Taz auf Türkisch

Nach 25 Jahren versucht wieder eine linksliberale, unabhängige Tageszeitung auf dem türkischen Pressemarkt Fuß zu fassen. Ganz ohne Abos

AUS ISTANBUL JÜRGEN GOTTSCHLICH

Es sieht aus wie eines der üblichen türkischen Massenblätter. Doch die Themen, die fallen deutlich aus dem Rahmen des sonstigen Boulevard-Journalismus. Politische Prozesse, Gewerkschaftsfragen, Armut, Arbeitslosigkeit und außenpolitische Perlen wie ein Treffen von Brasiliens Präsident Lula mit der chinesischen Staatsführung. Keiner anderen Zeitung war dieses Ereignis auch nur eine Zeile wert.

Das Konzept von Birgün, einer vor vier Wochen neu auf den Markt gebrachten Tageszeitung aus Istanbul, hört sich an, wie das der taz vor 20 Jahren: Unabhängigkeit von Großverlagen oder Parteien, Publizieren von unterdrückten Nachrichten, Forum für eine linke Debatte, und das alles in einer Form, die sowohl den Fabrikarbeiter wie den interessierten Studenten oder Intellektuellen ansprechen soll.

Tatsächlich ist Birgün nach einer fast 25-jährigen Unterbrechung der Versuch, wieder eine unabhängige linke Tageszeitung in der Türkei zu etablieren. Die letzte nicht parteigebundene Zeitung mit diesem Anspruch hieß Demokrat und wurde nach dem Putsch im September 1980 dichtgemacht. Heute heißt die Zeitung also Birgün („Ein Tag“, im Sinne von täglich) und ähnelt damit auch in der Namensgebung der taz: statt Befreiung, Roter Morgen oder ähnlichem geht es erst einmal darum, jeden Tag eine Ausgabe herauszubringen.

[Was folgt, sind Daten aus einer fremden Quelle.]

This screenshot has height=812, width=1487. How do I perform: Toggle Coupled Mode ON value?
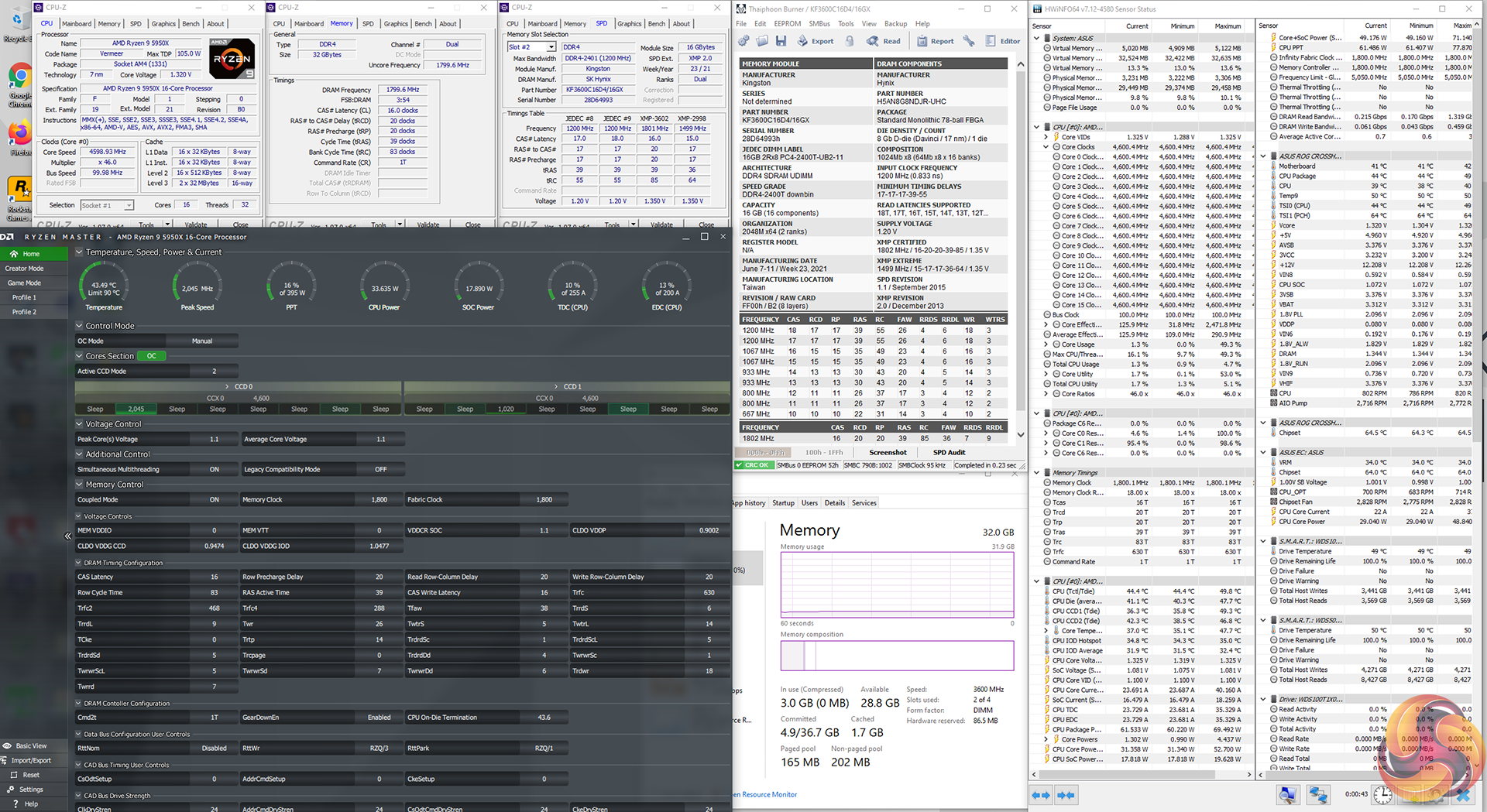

Obwohl die Linke in der Türkei zurzeit so schwach ist wie lange nicht, ist es dennoch kein Zufall, dass Birgün ausgerechnet jetzt erscheint. Die Zeitung will versuchen, die Vereinzelung und Isolierung verschiedener linker Strömungen abzumildern und dadurch zu einer neuen Bewegung beizutragen – der wichtigste Grund, dass die Zeitung jetzt erscheint, ist aber die neu erworbene Freiheit. Im letzten Jahr verabschiedete das Parlament nämlich mehrere „Demokratie“-Pakete, die unter anderem auch die Pressefreiheit betrafen.

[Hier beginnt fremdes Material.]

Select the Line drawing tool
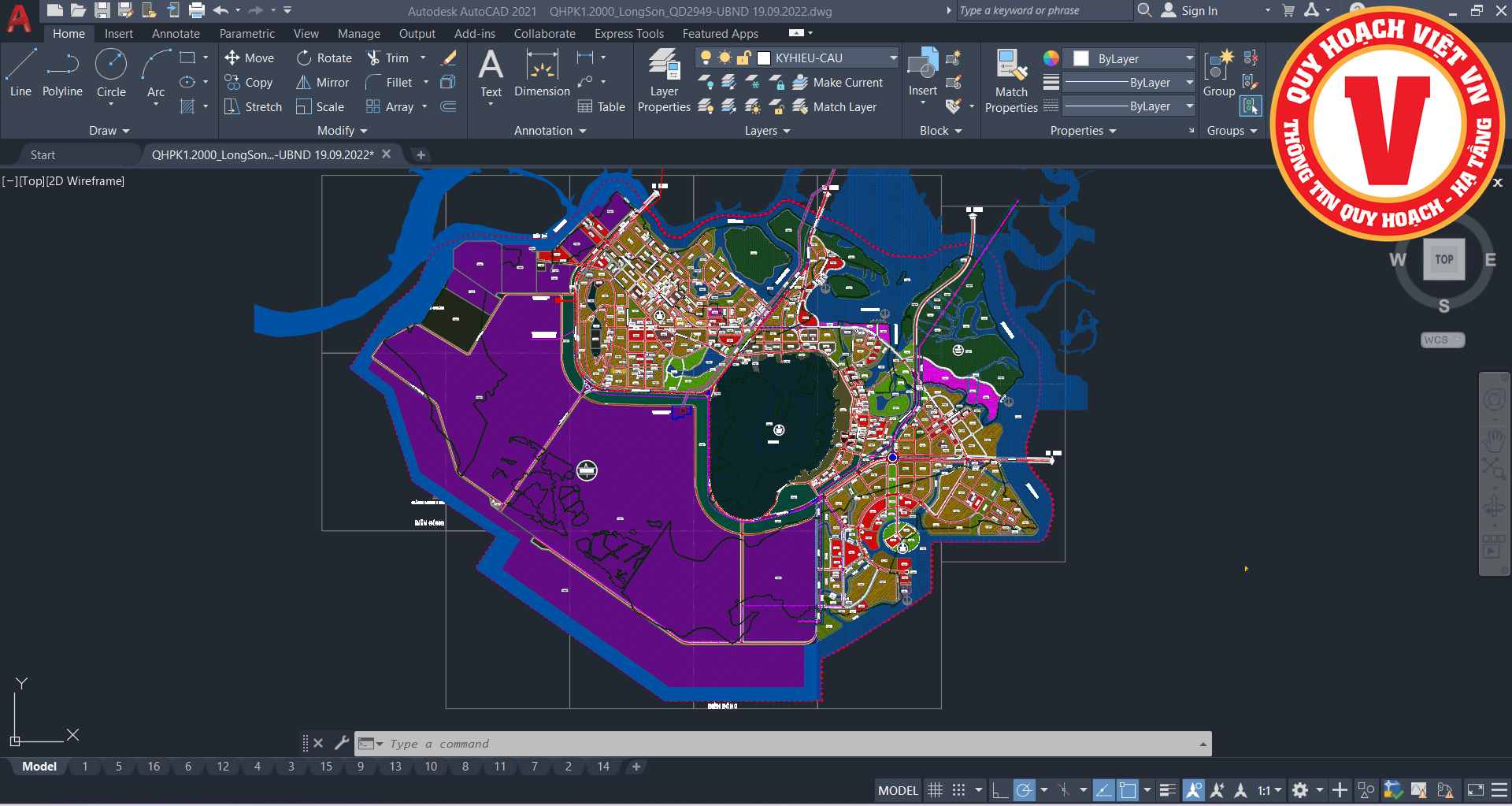 20,72
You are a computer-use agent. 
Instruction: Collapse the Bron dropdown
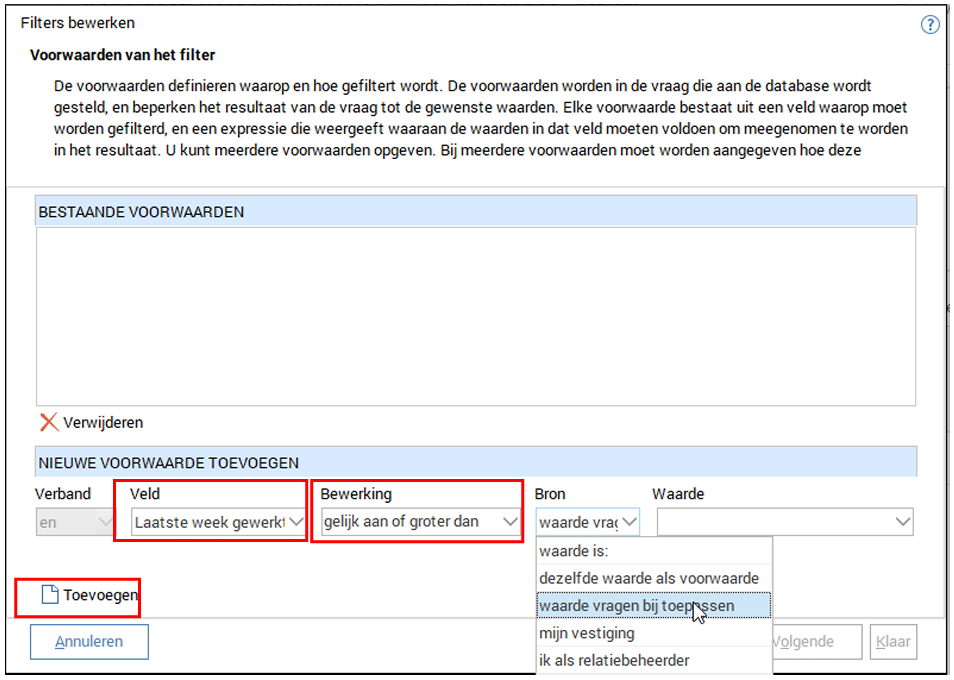click(628, 521)
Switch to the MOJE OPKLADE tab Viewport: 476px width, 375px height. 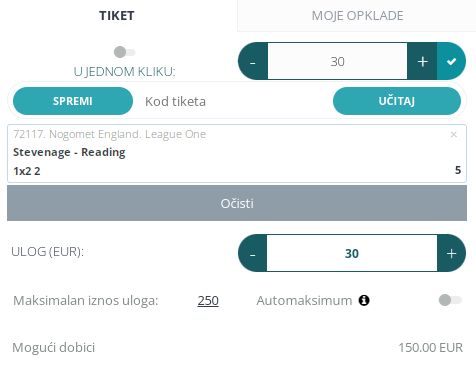click(x=357, y=16)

„Noch vor zwei Jahren“, sagt Cüneyet Akman, Chefredakteur von Birgün, „hätten wir ein solches Blatt nicht machen können.“ Trotzdem sind die Schwierigkeiten für das Blatt enorm. Da ist zuallererst das fehlende Geld. Abonnements, bis heute das wirtschaftliche Rückgrat der taz, gibt es in der Türkei nicht. Alles muss am Kiosk erwirtschaftet werden, denn Anzeigen bekommt Birgün natürlich auch kaum. Die derzeit 25.000 verkauften Exemplare reichen da nicht aus. Über Wasser gehalten wird das Blatt erst einmal durch Leute, die, ähnlich wie die Genossenschaftsanteile bei der taz, Aktienanteile an der Zeitung erwerben. Unterstützer findet Birgün hauptsächlich in den Reihen radikalerer Gewerkschafter, die sich schon lange ärgern, dass die Presselandschaft in der Türkei völlig von Konzerninteressen geprägt ist. Den größten Anteil am Zeitungsmarkt kontrolliert die Dogan-Holding, in Deutschland durch Hürriyet bekannt.

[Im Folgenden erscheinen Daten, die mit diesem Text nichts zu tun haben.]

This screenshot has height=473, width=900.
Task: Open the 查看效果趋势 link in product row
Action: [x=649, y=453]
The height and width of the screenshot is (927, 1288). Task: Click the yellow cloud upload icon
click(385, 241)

Der Konzern hält sich mit Radikal zwar auch ein linksliberales Blatt, das aber, vor allem wenn die wirtschaftlichen Interessen der Dogan-Holding tangiert sind, wie alle anderen Publikationen aus dem Haus die Konzernlinie zu vertreten hat. Trotzdem, glaubt der Birgün-Kolumnist Saruhan Oluc, sei Radikal mittlerweile eine Konkurrenz für das Blatt. „Von Folterskandalen über Kurdenkrieg bis zur Debatte über den Völkermord an den Armeniern kannst du in Radikal heute über alles schreiben“, meint Saruhan, „Birgün muss sich schon durch Qualität beweisen.“

Daran hapert es aber noch, denn für gute Recherchen braucht man mehr Geld und mehr Leute. Ein Hoffnungsschimmer bietet da ausgerechnet der Staat. In der Türkei bekommt jede Zeitung, die mehr als 20.000 Exemplare verkauft und mindestens sechs Monate auf dem Markt ist, automatisch bestimmte amtliche Anzeigen. Das würde angesichts des schmalen Budgets von Birgün einiges erleichtern. Deshalb gilt es jetzt zunächst erst einmal, heil über den Sommer zu kommen. Ab Oktober gibt es dann vielleicht indirekte Staatsknete.